[SELECTED EXTRACT]
------------------------------------

Izuchi
Izuchi

Reputation: 11

Compare two text files and write matching values to a text file

I have two text files: Speech.txt and Script.txt. Speech.txt contains a list of filenames of audio files and Script.txt contains the relevant transcript. Script.txt contains transcripts for all characters and items, however I only want the transcript for a specific character only. I want to write a python script that compares the filename to the transcript and returns a text file containing the file path, filename, extension and the transcript seperated by |.

Sample of Speech.txt:

0x000f4a03.wav
0x000f4a07.wav
0x000f4a0f.wav

Sample of Script.txt:

0x000f4a0f |            | And unites the clans against Nilfgaard?
0x000f4a11 |            | Of course. He's already decreed new longships be built.
0x000f4a03 |            | Thinking long-term, then. Think she'll succeed?
0x000f4a05 |            | She's got a powerful ally. In me.
0x000f4a07 |            | Son's King of Skellige. Congratulations to you.

Expected Output:

C:/Speech/0x000f4a03.wav|Thinking long-term, then. Think she'll succeed?
C:/Speech/0x000f4a07.wav|Son's King of Skellige. Congratulations to you.
C:/Speech/0x000f4a0f.wav|And unites the clans against Nilfgaard?

Code (work in progress):

f1=open(r'C:/Speech.txt',"r", encoding='utf8')
f2=open(r'C:/script.txt',"r", encoding='utf8')
for line1 in f1:
    for line2 in f2:
        if line1[0:10]==line2[0:10]:
              print('C:/Speech/' + line2[0:10] + '.wav' + '|' + line2[26:-1])              
f1.close()
f2.close()

The above code seems to only work for the first line in Speech.txt and then stops. I want it to run through the entire file i.e. line 2, line 3 ...etc. I also haven't figured out how to output the results into a text file. I can only print out the results at the moment. Any help would be appreciated!

EDIT Links to Script.txt and Speech.txt.

Upvotes: 1

Views: 1360

Answers (4)

Cristian Ramon-Cortes
Cristian Ramon-Cortes

Reputation: 1888

For each line of the Speech.txt file, you need to check if it exists or not in the Script.txt file. Considering that the content of Script.txt fits in memory you should load its content to avoid reading it every time.

Once the content of Script.txt is loaded, you simply process each line of the Speech.txt, search it in the dictionary and print it when required.

Next, I provide the code. Notice that:

  • I have added debug information. You can hide it by executing python -O script.py
  • I use os.path.splittext(var)[0] to remove the extension from the filename
  • I strip every processed line to get rid of spaces/line breaks.

------------------------------------

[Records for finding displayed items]
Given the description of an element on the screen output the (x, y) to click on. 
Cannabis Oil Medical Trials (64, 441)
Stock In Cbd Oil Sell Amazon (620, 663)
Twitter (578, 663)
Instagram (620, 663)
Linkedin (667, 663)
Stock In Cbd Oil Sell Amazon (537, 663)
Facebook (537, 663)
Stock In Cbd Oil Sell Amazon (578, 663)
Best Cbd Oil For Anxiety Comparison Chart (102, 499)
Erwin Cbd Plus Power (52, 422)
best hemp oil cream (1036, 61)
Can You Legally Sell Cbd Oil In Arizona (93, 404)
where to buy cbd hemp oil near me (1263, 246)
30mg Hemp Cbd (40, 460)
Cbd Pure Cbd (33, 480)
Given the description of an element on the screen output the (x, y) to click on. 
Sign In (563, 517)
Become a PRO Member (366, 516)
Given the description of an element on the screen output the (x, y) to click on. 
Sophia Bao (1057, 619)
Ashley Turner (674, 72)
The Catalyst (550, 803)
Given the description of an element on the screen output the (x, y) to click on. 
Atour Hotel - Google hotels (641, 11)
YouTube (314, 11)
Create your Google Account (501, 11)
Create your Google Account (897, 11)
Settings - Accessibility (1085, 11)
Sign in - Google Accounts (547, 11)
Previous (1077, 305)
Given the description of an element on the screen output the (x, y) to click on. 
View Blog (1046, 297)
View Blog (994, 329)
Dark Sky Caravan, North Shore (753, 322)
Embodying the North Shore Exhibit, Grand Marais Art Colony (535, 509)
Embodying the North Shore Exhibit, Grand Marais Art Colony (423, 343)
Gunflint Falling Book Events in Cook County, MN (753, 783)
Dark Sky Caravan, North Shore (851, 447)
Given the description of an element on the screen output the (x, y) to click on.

------------------------------------

[PROBLEMS]
1. In the forum thread on comparing two text files, render this sentence in Spanish: "I also haven't figured out how to output the results into a text file."
2. Reproduce the passage of the forum thread on comparing two text files from "Views: 1360" to "it every time.".

[SOLUTIONS TO THE TASKS]
1. Tampoco he descubierto cómo escribir los resultados en un archivo de texto.

2.
Views: 1360

Answers (4)

Cristian Ramon-Cortes
Cristian Ramon-Cortes

Reputation: 1888

For each line of the Speech.txt file, you need to check if it exists or not in the Script.txt file. Considering that the content of Script.txt fits in memory you should load its content to avoid reading it every time.